After a bit of a gap, it was great to finally get to read the thirteenth book in this excellent crime fiction series set in Edinburgh and featuring DI Tony McLean. As he had resigned at the end of the last book, to look after his partner Emma who is recovering from a stroke, Tony McLean does not at first feature quite so prominently as he usually does. DS Janey Harrison takes the lead in the investigation as a suitable replacement for DI McLean has not yet been found. She is well up to the task, though the responsibility weighs heavy.

When a body is found in the ruins of an old church building, unidentifiable due to the falling masonry, it is not immediately thought to be suspicious. This changes when two more bodies are found in similar circumstances, all linked to the criminal underworld. Unexplained flashbacks to something that happened back in the 1980s are scattered through the narrative, but do they have any relevance to this investigation?

For Our Sins has all the features we have come to expect from this series – strong and capable female officers (most of the senior officers here are female), a troublesome senior officer who is acting inappropriately, a hint of the supernatural, some familiar characters from previous books (always a pleasure to encounter Madame Rose), and most important, Mrs McCutcheon’s cat and the other one are always there to welcome Tony when he comes home.  

As readers of this series will already know, trouble and strange occurrences  follow Tony McLean and this case is no exception.  It was well worth the long wait, and we can only hope that he plans to come back for good in the next book. Only time will tell.

Christmas at the Cat Cafe by Jessica Redland

Christmas at the Cat Cafe by Jessica Redland

I am not a fan of Christmas-themed books, but as there were cats involved I thought I would make an exception. Having said that, it’s not really a Christmas book either. Tabby has always dreamed of working with cats, so when a legacy gives her the opportunity to set up the Castle Street Cat Café, she jumps at the chance. The plan was for her to run the café jointly with her boyfriend Leon. It turns out that he was not quite so invested, and abandons her to work as a chef on a cruise ship. Recently diagnosed with fibromyalgia, Tabby is not sure how she will cope on her own. She has deliberately downplayed the seriousness of her illness, but now has to open up and ask her family and friends for help, or give up on her dream.

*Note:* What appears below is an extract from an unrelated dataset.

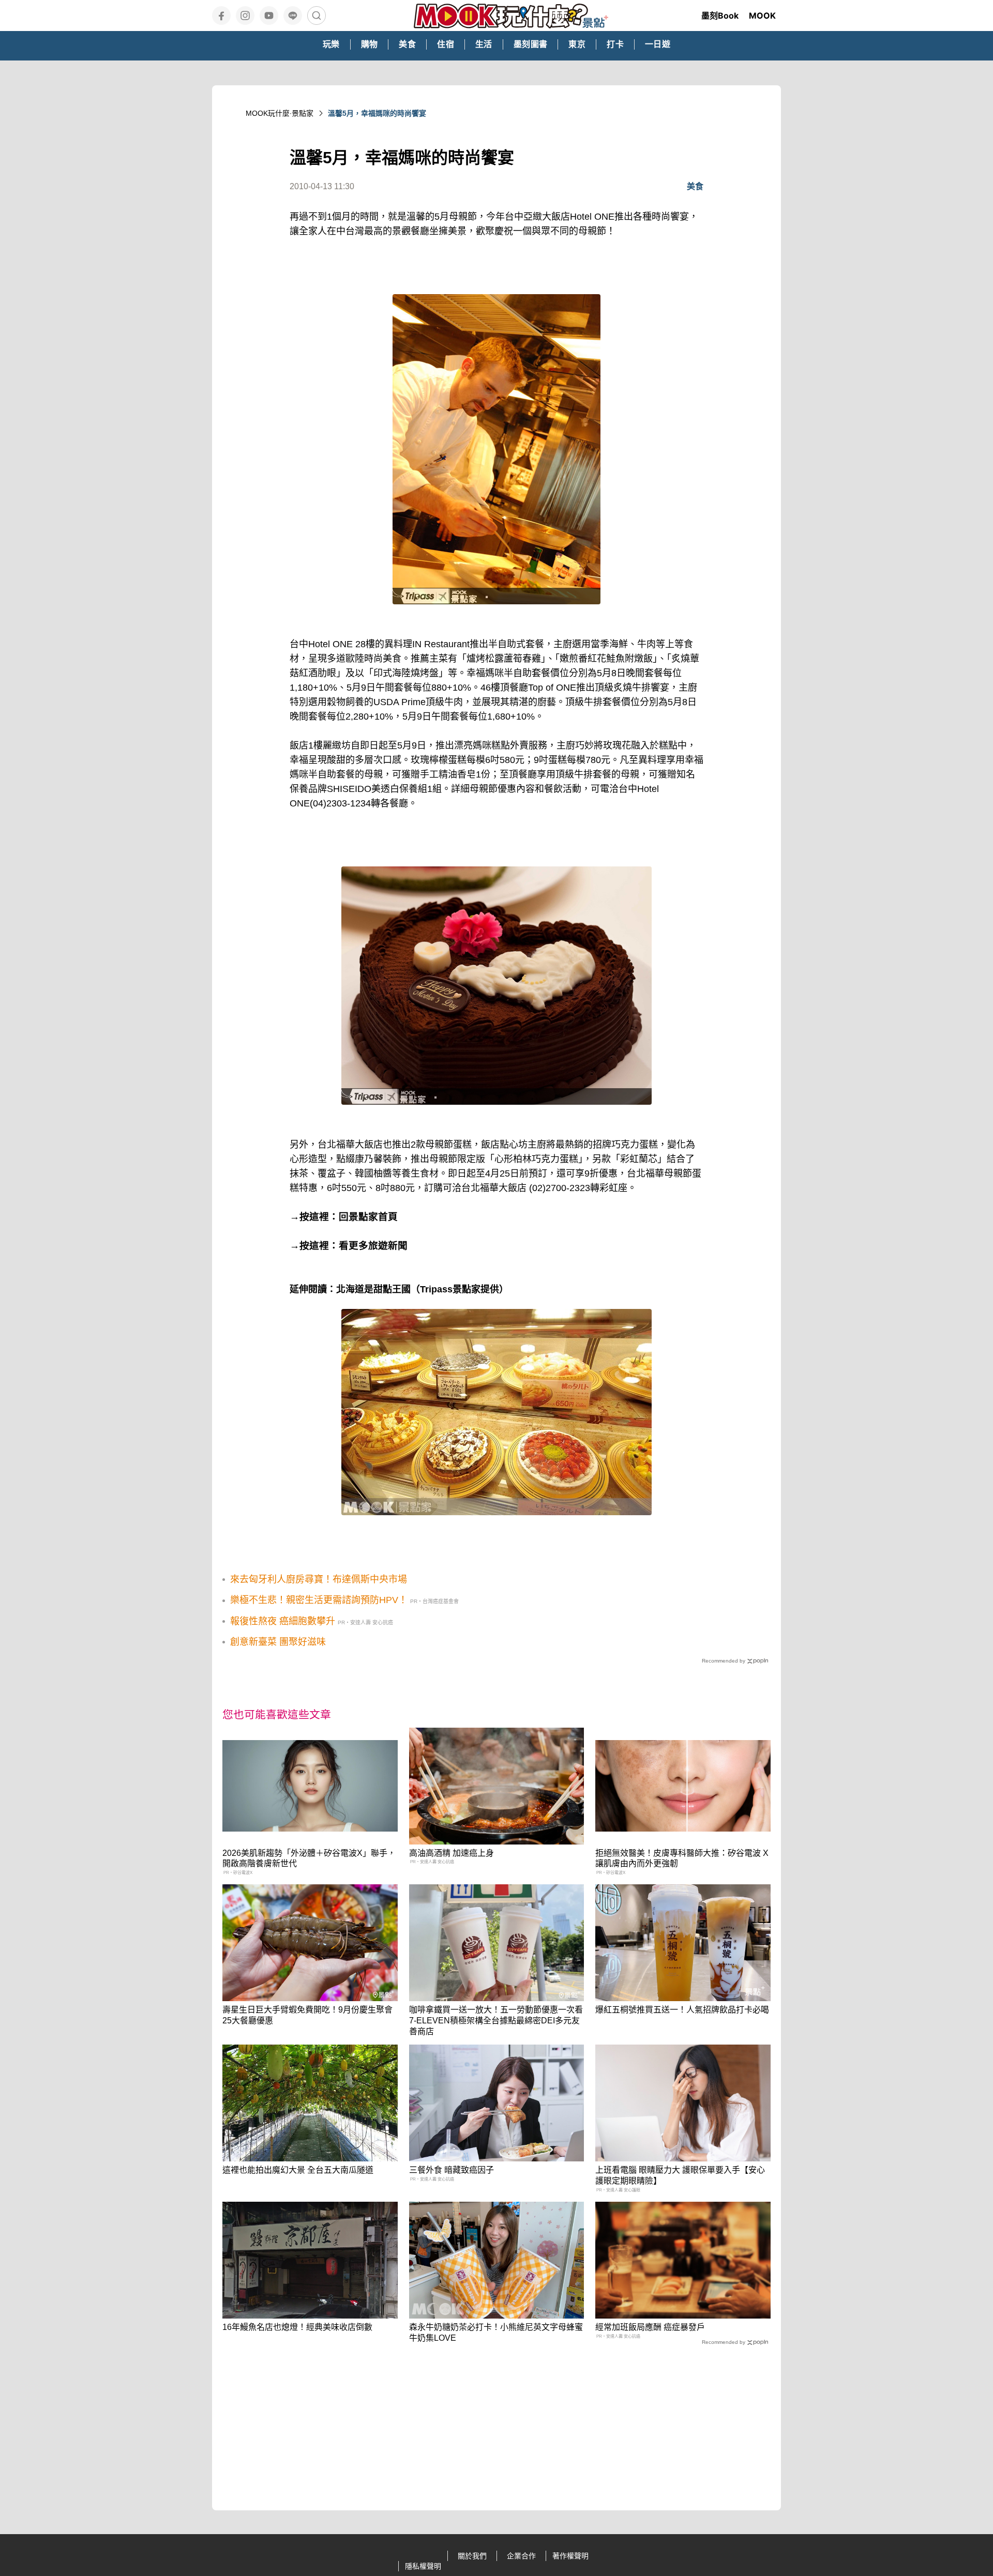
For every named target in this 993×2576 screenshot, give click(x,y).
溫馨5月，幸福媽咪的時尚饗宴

This is the only book I have read by this author, and one of the things I particularly liked was the sense of community among all the small businesses in Castle Street, something I believe she has written about before. I love cats, but even I could not envisage living with as many as Tabby does here. I gave up trying to remember all their names, though one or two did stand out. The main problem I had was the amount of information the book contained about living with fibromyalgia. I appreciate it is a seriously debilitating condition, and I have every sympathy for anyone who suffers from it, or any other chronic illness, but in places it read more like a medical guide than fiction.

The story is told entirely from Tabby’s perspective, so we don’t know what Tom is thinking and can only judge by his actions. It is obvious from the start that he has feelings for Tabby, but it is not clear what she thinks. As they have known each other since childhood, they already have a strong bond, so it is not much of a leap for them to become romantically involved. The characters all seemed a bit flat and lacking in depth. The vandalism strand did not add much to the story – in fact, it was highly unlikely, as cat cafes exist partly to foster and rehome stray and unwanted cats, so what is there to object to. I enjoyed Christmas at the Cat Café, but not as much as I was expecting to. Thanks to Boldwood Books and NetGalley for a digital copy to review.